Down the rabbit hole

I was putting some finalizing touches to pre-processing some data in preparation for some analysis I was raring to do. The plan was to create some pretty pictures, get some insight, get this off my desk by noon and go into the weekend with no backlog and a clear conscience. But here I am, this Friday evening, rewriting the code to work around a bug in someone else’s software. I was angry for a while but then I wasterrified.

To be honest, it’s not a sudden realization, and I suspect that all of you have had this realization. It’s just that it has to happen to you personally, to bring that extra visceral element in.

Everyone who has used Windows (and now, sadly Mac OS X to an increasing and annoying degree) knows that all software has bugs. I used to think this had primarily to do with the fact that these are graphical operating systems that have to deal with asynchronous and random input.

These are difficult problems to find test cases for and the bulk of the software is a series of checks and balances to see if the user is allowed to do what they just did given what they have been doing in the past. I wrote GUIs once and I swore I would never do it again. No matter how many checks you put in, someone somewhere is going to come in and press the right combination of keys at just the right pace to lock your software and crash it, eventually.

Widely used, well tested computing packages, on the other hand, I pretty much trusted. Yes, it is true, that there are tricky algorithms such as integration and differentiation and optimization that are hard to get very right and not all implementations are equal. Some trade accuracy for speed and so on, but I don’t expect anything to collapse catastrophically if thousands of people have been using it for years.

And yet here I was sitting at my keyboard, fuming, because a module I was using presented a strange, extremely unexpected bug. To top it off, the library doesn’t do any fancy computations, doesn’t do any graphics or any user interface stuff. All it does is take tabular data and save it to disk.

The selling point of the software is that it allows you to build a file on disk, many gigabytes in size, much, much larger than your available memory, and still process data from it seamlessly. I’ve used it for a while and it works for me.

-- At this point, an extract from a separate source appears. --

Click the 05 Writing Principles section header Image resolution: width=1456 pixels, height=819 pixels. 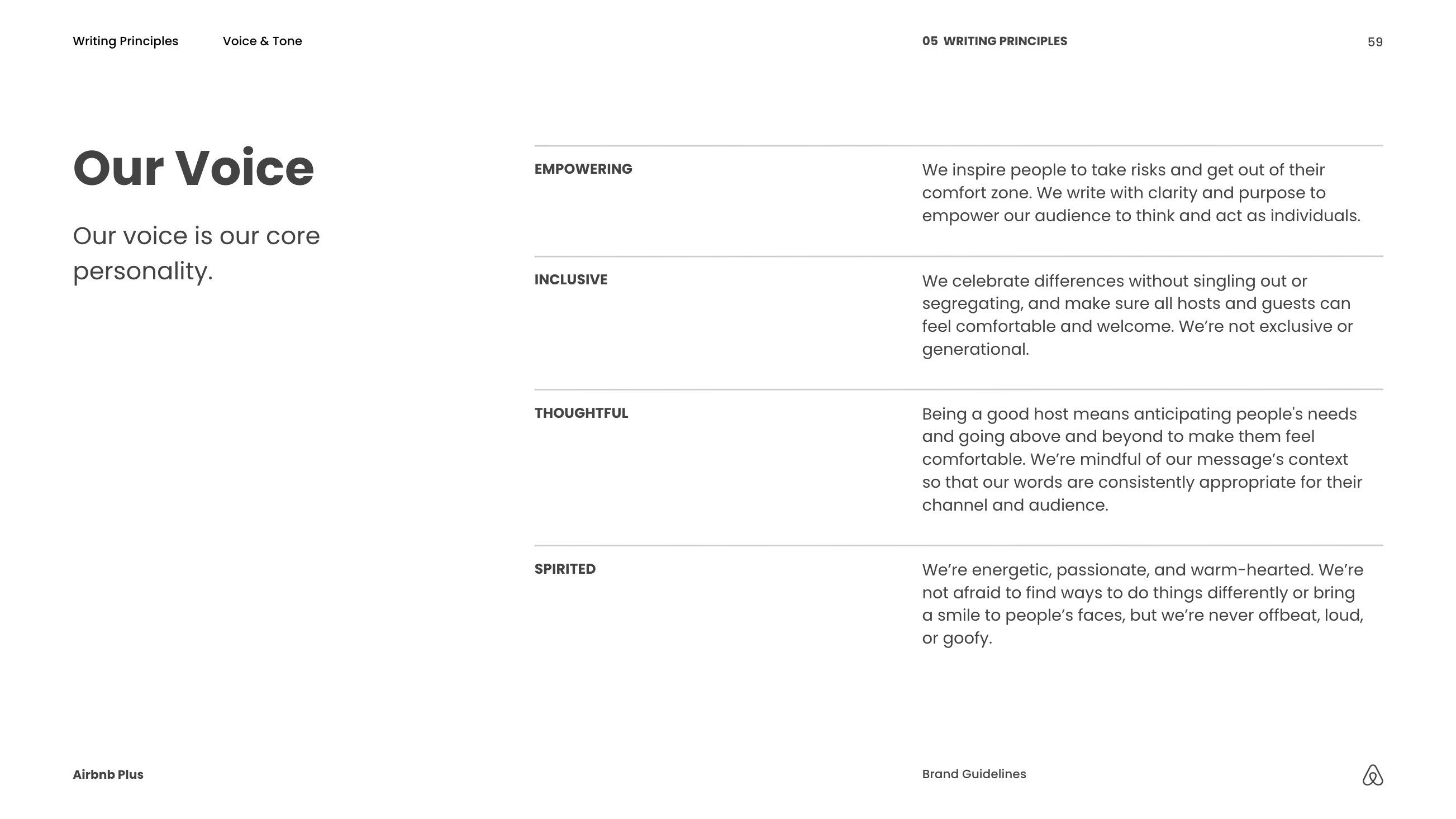coord(994,41)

Another great thing about the library was that it had an easy way to indicate missing data. It uses something called a ‘NaN’ which expands to Not-a-Number which is a fairly common value we put in our data to say “hey, don’t take this value into account when you do some computation, like summing or multiplying this table of numbers, it’s not really there.”

So, I had this large table full of numbers with a few missing data points, which I had filled with NaNs. Say the rows of the table are individual people (my actual case is completely different, but this will do) and the columns are attributes such as height, weight, eye color, zip code and so on.

I was interested in asking questions like “Give me data for all the people who are taller than 5′, have blue eyes and live in zip code 02115”. I took a little chunk of my data, loaded it into memory, asked my questions and got back a list of names. Everything checked out.

So I saved the data to disk and then did the same exact thing, except I used the software’s special ability to pull chunks of data straight from disk. Sometimes I would get sensible answers but sometimes I would get nothing. The software would tell me nobody matched the set of conditions I was asking for, but I knew for a fact that there were people in the database matching the description I had given.

The even odder thing was that if I loaded the file back from disk in its entirety and then asked the questions I got all correct answers.

My first reaction was that I was screwing up somewhere and I had badly formatted my data and when I was saving the data to disk I was causing some strange corruption. I started to take away more and more of my code in an effort to isolate the loose valve, so to speak.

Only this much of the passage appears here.